Über die Amoralität der herrschenden Vernunft. Von Thomas Gebauer aus dem Medico Rundschreiben 01/2012
Eine Nachricht macht die Runde, die eigentlich den Verfassungsschutz auf den Plan rufen müsste, sollte es ihm wirklich darum gehen, die Grundfesten der Gesellschaft zu schützen. Ende Januar 2012 vermeldet „Standard & Poor s“, dass aufgrund der Überalterung der Bevölkerung in vielen G-20-Ländern, insbesondere in Europa, die Gesundheitsaufwendungen wachsen würden und deshalb einige dieser Länder schon bald in ihrer Kreditwürdigkeit herabgestuft werden könnten. Ihre unverhohlene Drohung verbindet die unterdessen notorisch bekannte Rating-Agentur mit der Empfehlung, die Regierungen müssten endlich entschlossen nicht nur die Renten senken, sondern auch die Gesundheitsausgaben anpacken.
Etwa zeitgleich macht eine große deutsche Bank von sich Reden, die offenbar schon länger mit der Gesundheit der Menschen spekuliert, genauer: mit dem größer werdenden Risiko, das Lebensversicherungsgesellschaften für den Fall eingehen, dass den Versicherten ein langes Leben beschieden sein sollte. Dieses Risiko, „langes Leben“, hat die Bank den Versicherern abgekauft, um es als verbrieftes Zertifikat an potentielle Anleger weiterzuverkaufen. Deren Rendite – und damit auch der Umsatz der Bank – steigert sich in dem Maße, wie die Versicherten früher sterben – was bei sinkenden Renten- und Gesundheitsaufwendungen zumindest wahrscheinlicher ist.
Die Dinge, so ist bei aller Empörung festzustellen, entbehren nicht einer gewissen Logik. Es ist die Logik einer Vernunft, die längst das aus dem Blick verloren hat, was sie einmal angetrieben hat: die Idee der Aufklärung, die ursprünglich darauf zielte, die Menschen aus einer selbstverschuldeten Unmündigkeit zu befreien.
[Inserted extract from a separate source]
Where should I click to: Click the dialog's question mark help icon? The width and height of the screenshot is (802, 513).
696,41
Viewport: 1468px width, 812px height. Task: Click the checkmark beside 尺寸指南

Der aufgeklärte Mensch, so wollte es Immanuel Kant, verträgt keine ihm äußerliche Autorität; er solle einzig seinen Verstand nutzen, selbstbestimmt und unabhängig jedweder Zwänge, zum Wohle eines friedvollen Zusammenlebens.
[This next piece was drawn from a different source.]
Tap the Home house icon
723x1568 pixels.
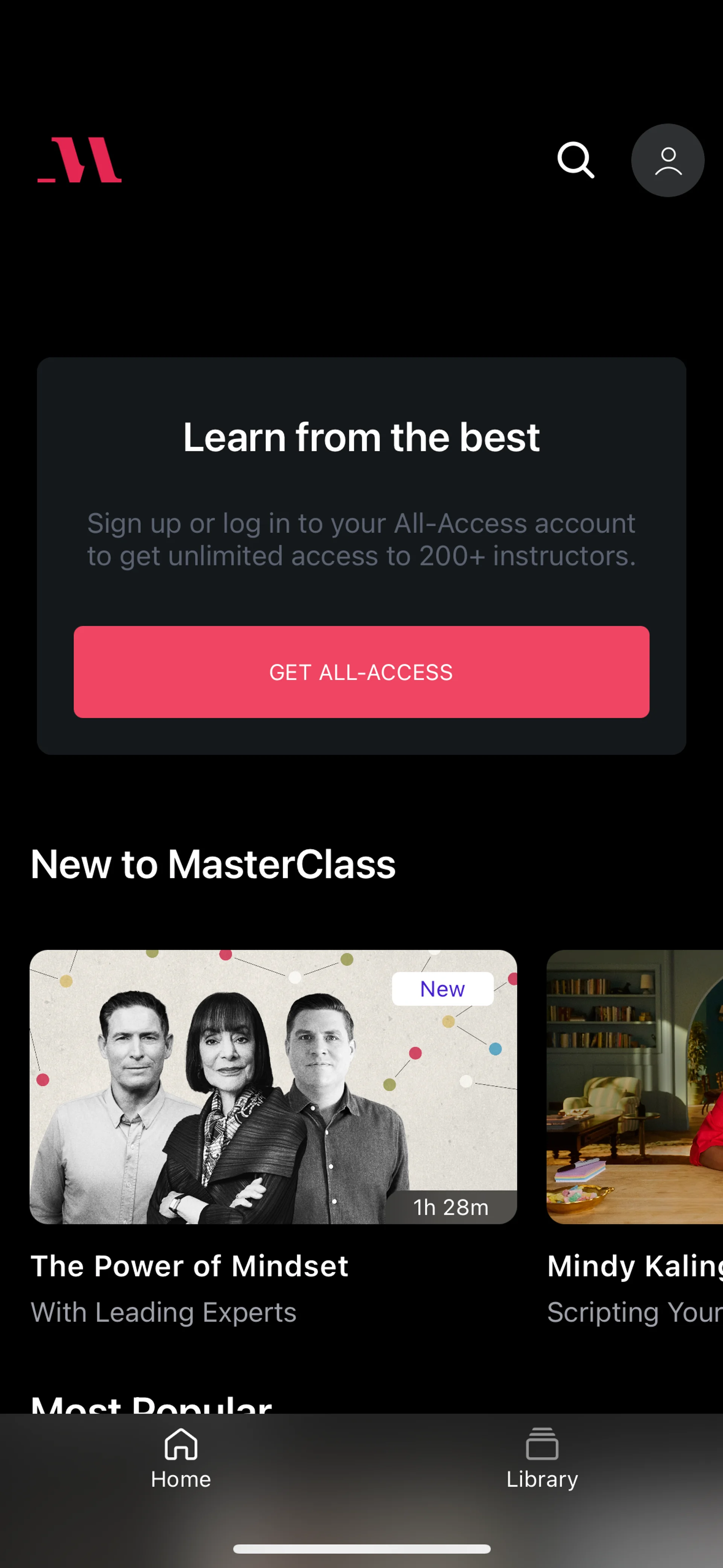[181, 1444]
Kants Hoffnung auf eine Moralität, die aus aufgeklärter Vernunft entspringe, hat sich nicht erfüllt. Das Gegenteil ist heute der Fall. Wenn ausgerechnet die klügsten Köpfe eines Landes mit Phantasiegehältern in Jobs gelockt werden, die nur die Aufgabe haben, noch die letzten Reste menschlicher Subjektivität der Berechenbarkeit und dem Nützlichkeitsdenken der Ökonomie zu unterwerfen, wenn sich wirtschaftswissenschaftliche Fakultäten dazu hergeben, das intellektuelle Vermögen junger Menschen in eben solche Bahnen zu lenken, dann ist die Vernunft, und sei sie noch so blitzgescheit, amoralisch geworden. Einer, der es wissen muss, lässt daran keinen Zweifel. Derivate – und dazu zählen Finanzprodukte, wie die Spekulation mit dem Bedürfnis nach würdigem Wohnraum, der Entwicklung von Nahrungsmittelpreisen oder eben dem Risiko: „langes Leben“ – seien, so der Investment-Banker Warren Buffett, nichts anderes als „Massenvernichtungswaffen“.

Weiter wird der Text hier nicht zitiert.